The Yilgarn Craton is a large craton that constitutes the bulk of the Western Australian land mass. It is bounded by a mixture of sedimentary basins and Proterozoic fold and thrust belts. Zircon grains in the Jack Hills, Narryer Terrane have been dated at ~4.27 Ga, with one detrital zircon dated as old as 4.4 Ga.[1]

The Murchison Province of the craton contains the Yarrabubba impact structure, at over 2 billion years old it is the oldest dated meteorite impact crater.[2]


The Yilgarn Craton appears to have been assembled between ~2.94 and 2.63 Ga by the accretion of a multitude of formerly present blocks or terranes of existing continental crust, most of which formed between 3.2 Ga and 2.8 Ga.

This accretion event is recorded by widespread granite and granodiorite intrusions, which comprise over 70% of the Yilgarn craton; voluminous tholeiitic basalt and komatiite volcanism;[3] regional metamorphism and deformation as well as the emplacement of the vast majority of the craton's endowment in gold mineralisation.

These accretion events occurred in several phases, probably by accretion of continental fragments separated by pauses in subduction, with renewed activity occurring episodically.

The craton is primarily composed of approximately 2.8 billion year old (~2.8 Ga) granite-gneiss metamorphic terrain (the Southwestern Province and Western Gneiss Belt), and three granite-greenstone terrains (the North-East Goldfields, the Southern Cross and the greenschist metamorphic Murchison Provinces). Some greenstone belts and granites are as old as 3.1-2.9 Ga, and some are younger, at ~2.75-2.65 Ga.

The craton is one of the distinct physiographic provinces of the West Australian Shield physiographic division, which comprises the Stirling-Mount Barren Block, Darling Hills, and Recherche Shelf sections.

Western Gneiss Terrane

The Western Gneiss Terrane is a series of polydeformed high-grade early Archaean metamorphic belts, composed predominantly of feldspathic leucocratic granulite gneisses, which represent some of the oldest crustal fragments on Earth.[4] The Western Gneiss Terrane is distinct from the remainder of the Yilgarn Craton in that the latter has a predominance of metavolcanic rocks, both felsic and mafic, whereas the former consists of high-grade metasediments and gneisses of unknown protolith.

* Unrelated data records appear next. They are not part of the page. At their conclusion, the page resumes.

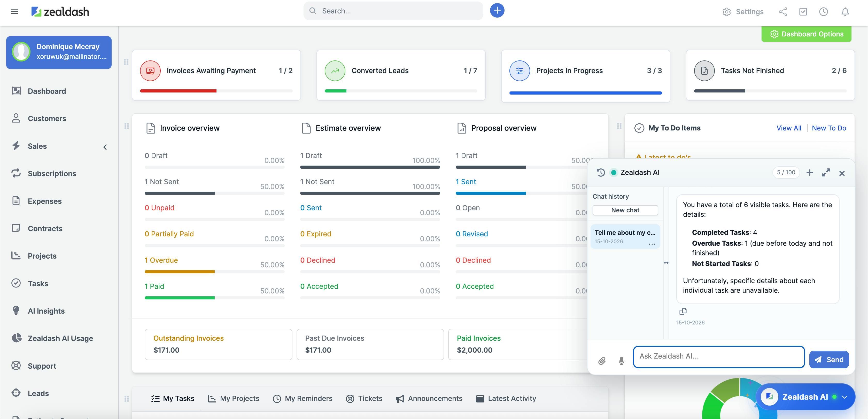Attach a file using paperclip icon
This screenshot has width=868, height=419.
pyautogui.click(x=602, y=361)
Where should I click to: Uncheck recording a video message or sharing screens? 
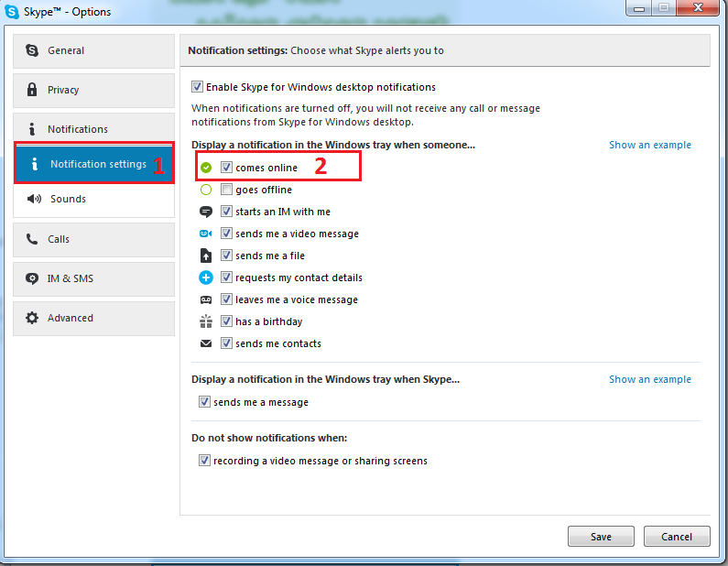pyautogui.click(x=204, y=461)
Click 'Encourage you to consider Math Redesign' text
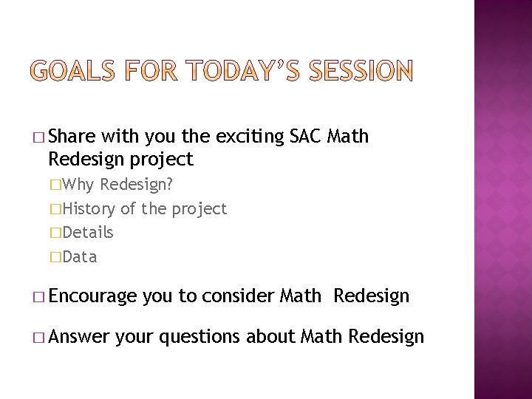 (228, 296)
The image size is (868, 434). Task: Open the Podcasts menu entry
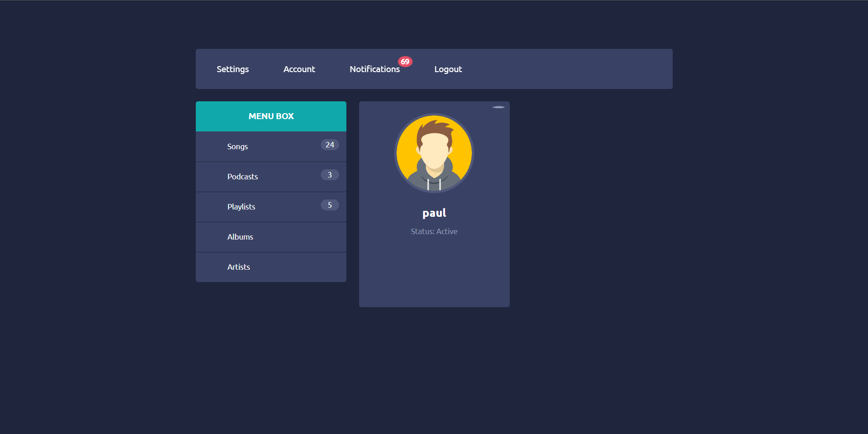[x=242, y=177]
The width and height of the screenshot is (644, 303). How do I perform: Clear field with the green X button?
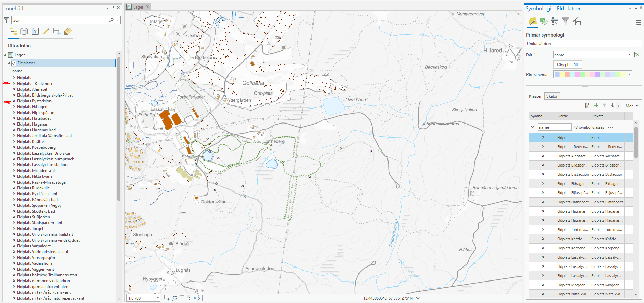[637, 55]
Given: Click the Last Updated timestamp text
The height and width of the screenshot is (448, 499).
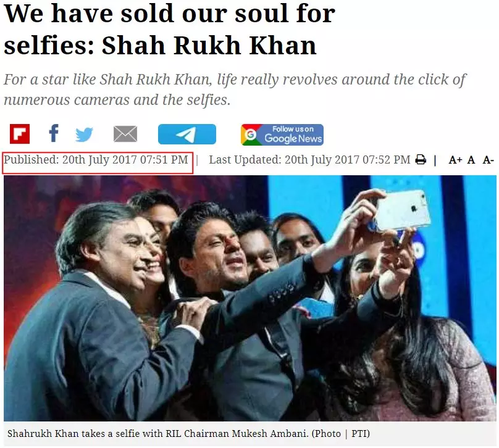Looking at the screenshot, I should point(309,160).

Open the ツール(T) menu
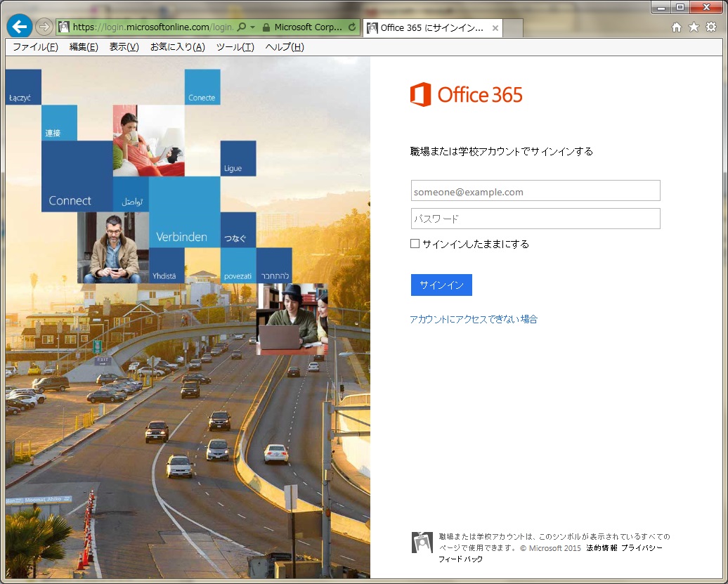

The Western Gneiss Terrane is exposed along the western half of the northern margin of the Yilgarn Craton as the Narryer Gneiss Terrane, a composite of heavily polydeformed feldspathic metagranite and metasedimentary amphibolite-grade gneisses and migmatites, dated at greater than 3.3 Ga and up to 3.8 Ga in age, flanked by the Murgoo Gneiss Terrane (2.95 Ga), as well as sheets of 2.75 Ga to 2.6 Ga granite, obducted ophiolite sheets (the Trillbar Complex) and some 2.4 Ga to 2.0 Ga Proterozoic gneiss belts.

On the western edge of the Yilgarn Craton, partially covered by Phanerozoic sedimentary basins and in faulted contact with the 2.7 Ga to 2.55 Ga Yilgarn tectonic domains, lies the Jimperding Gneiss Complex of 2.75 to 2.65 Ga age, composed primarily of micaceous quartzite, quartz-feldspar-biotite-garnet gneiss, andalusite and sillimanite schists, banded iron formation and other exotics, intruded by minor masses of porphyritic granite.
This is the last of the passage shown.